*Source material:*
┌────────

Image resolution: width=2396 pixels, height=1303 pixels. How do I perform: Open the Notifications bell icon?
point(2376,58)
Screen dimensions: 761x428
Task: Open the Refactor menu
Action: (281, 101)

└────────

*What the exercise asks:* Your task is to retype the records above exactly.

*Exercise response:*
Image resolution: width=2396 pixels, height=1303 pixels. How do I perform: Open the Notifications bell icon?
point(2376,58)
Screen dimensions: 761x428
Task: Open the Refactor menu
Action: (281, 101)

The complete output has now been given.